## SHORT TASK
Please print the data below line for line, without changing any wording, and leave the pictures out of your answer.

## MATERIAL FOR THIS TASK
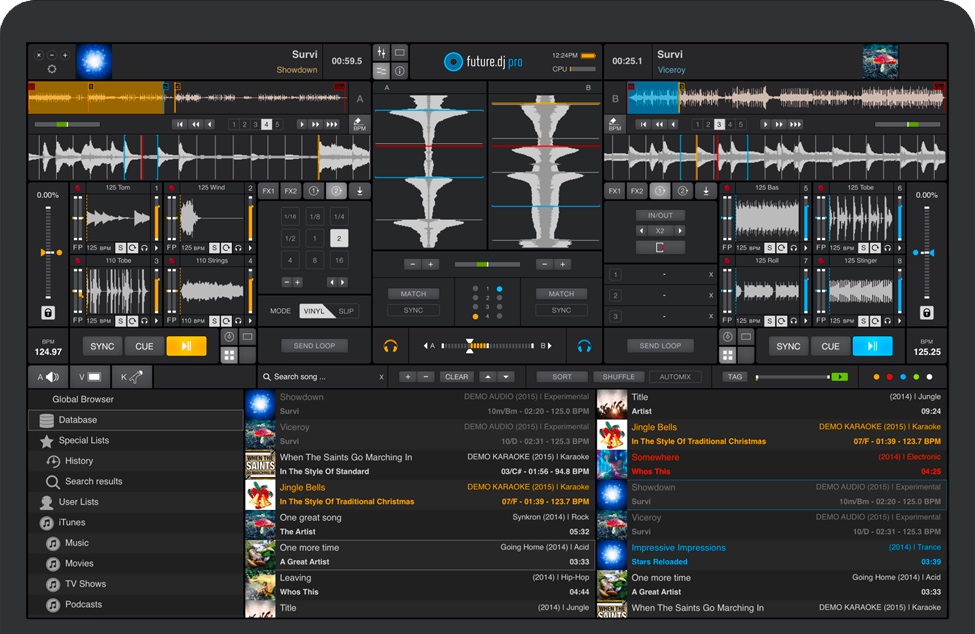The height and width of the screenshot is (634, 975).
Task: Click the mixer faders icon
Action: click(x=381, y=52)
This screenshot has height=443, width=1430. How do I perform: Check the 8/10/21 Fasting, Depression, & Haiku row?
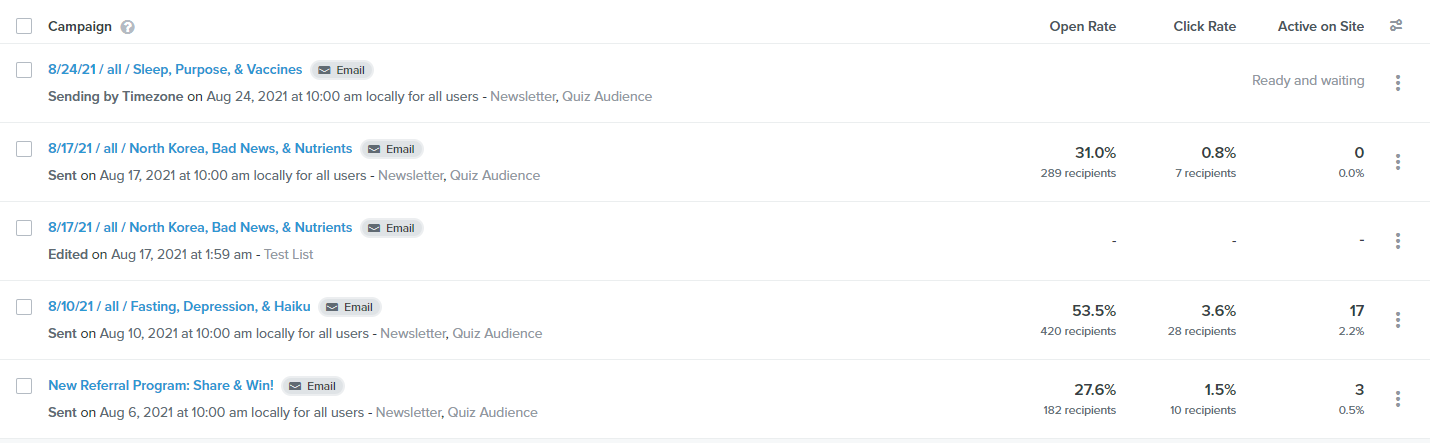pyautogui.click(x=25, y=307)
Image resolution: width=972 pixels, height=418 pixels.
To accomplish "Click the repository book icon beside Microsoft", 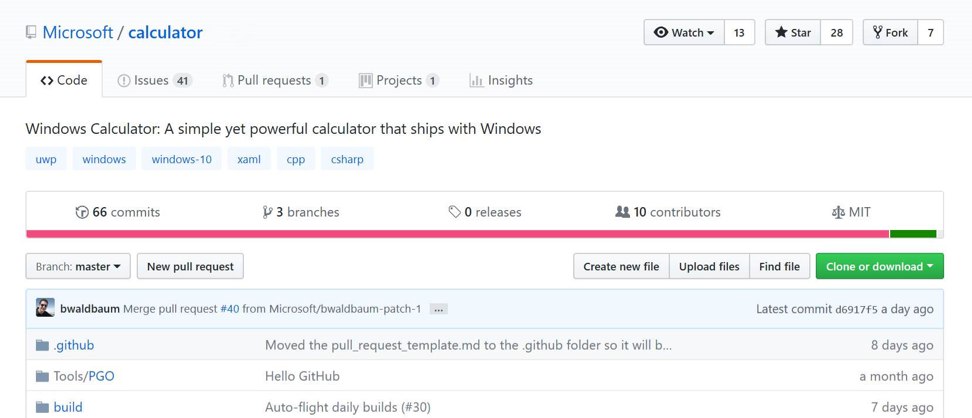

## FINAL ANSWER
The height and width of the screenshot is (634, 975).
Task: Click the mixer faders icon
Action: click(x=381, y=52)
This screenshot has height=443, width=1430. How do I perform: Check the 8/10/21 Fasting, Depression, & Haiku row?
pyautogui.click(x=25, y=307)
Image resolution: width=972 pixels, height=418 pixels.
To accomplish "Click the repository book icon beside Microsoft", 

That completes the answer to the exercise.